政府は2日、東京電力福島第1原発の廃炉に向けた中長期ロードマップ(工程表)の改定案を公表した。最難関とされる溶融核燃料(デブリ)を試験的に取り出す初号機を、2号機とする方針を正式に明記。2031年までに全号機の使用済み核燃料プールの燃料を搬出する目標も初めて盛り込んだ。

 デブリ取り出しは、政府に廃炉の技術的提言をする原子力損害賠償・廃炉等支援機構が9月にまとめた廃炉戦略プランの内容を踏襲。2号機は作業現場の空間放射線量が1、3号機に比べて低く、2月の内部調査でデブリとみられる堆積物を動かせたことから初号機として適切と判断した。

 作業開始は21年。当初はアーム型アクセス装置でつかんだり吸い上げたりして少しずつ行い、徐々に規模を広げる。取り出し後のデブリは構内の保管設備に移し、乾燥させた状態で金属容器に封入する「乾式」で貯蔵する。
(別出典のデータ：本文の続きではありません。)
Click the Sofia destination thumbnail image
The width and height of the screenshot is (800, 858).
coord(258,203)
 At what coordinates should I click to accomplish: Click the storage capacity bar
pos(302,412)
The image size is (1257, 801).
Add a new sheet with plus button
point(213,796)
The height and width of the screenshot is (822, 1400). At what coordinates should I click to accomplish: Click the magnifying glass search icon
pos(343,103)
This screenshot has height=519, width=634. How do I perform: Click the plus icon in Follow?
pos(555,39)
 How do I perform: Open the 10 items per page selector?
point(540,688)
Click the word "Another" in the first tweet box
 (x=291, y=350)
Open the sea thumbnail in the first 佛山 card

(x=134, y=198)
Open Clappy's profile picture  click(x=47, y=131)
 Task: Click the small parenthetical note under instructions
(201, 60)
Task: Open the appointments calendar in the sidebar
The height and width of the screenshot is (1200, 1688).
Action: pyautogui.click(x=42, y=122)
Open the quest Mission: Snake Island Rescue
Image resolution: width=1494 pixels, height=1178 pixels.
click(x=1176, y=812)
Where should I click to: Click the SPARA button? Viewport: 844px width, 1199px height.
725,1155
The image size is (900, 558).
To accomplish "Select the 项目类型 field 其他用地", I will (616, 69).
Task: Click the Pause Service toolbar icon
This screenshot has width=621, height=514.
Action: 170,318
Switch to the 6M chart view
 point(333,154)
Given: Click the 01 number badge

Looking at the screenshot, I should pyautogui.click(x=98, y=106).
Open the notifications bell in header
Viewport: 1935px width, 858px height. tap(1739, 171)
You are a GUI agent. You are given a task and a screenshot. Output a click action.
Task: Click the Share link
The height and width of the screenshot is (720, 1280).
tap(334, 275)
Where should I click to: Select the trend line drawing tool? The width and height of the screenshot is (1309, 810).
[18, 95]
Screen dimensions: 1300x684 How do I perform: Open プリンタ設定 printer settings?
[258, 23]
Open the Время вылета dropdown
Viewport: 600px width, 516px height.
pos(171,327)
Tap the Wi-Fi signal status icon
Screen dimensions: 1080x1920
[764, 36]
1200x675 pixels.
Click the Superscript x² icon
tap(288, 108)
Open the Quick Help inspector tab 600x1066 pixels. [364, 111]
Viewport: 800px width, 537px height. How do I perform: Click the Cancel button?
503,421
 廃炉完了は事故から30~40年後とする従来の目標を維持した。その上で、21年から31年末までの約10年間で事故を起こした1~3号機と5、6号機建屋の燃料プールに残る使用済み燃料と新燃料計4741体を全て取り出すとした。

 原発の立地自治体に帰還した住民に配慮した廃炉方策も明記した。1号機は建屋上部に残るがれきの撤去前に、建屋上部に大型カバーを先行して設置するプランも検討。撤去後にカバーを設ける従来のプランに比べ、放射性物質を含むダストが飛散するリスクを抑えられるという。

 工程表は11年12月に策定され、改定は5回目。改定案は2日に官邸であった廃炉・汚染水対策チームの会合で示された。チーム長の梶山弘志経済産業相は「原発周辺でも住民帰還や復興が進む中、復興と廃炉の両立を大前提に対策を進める」と話した。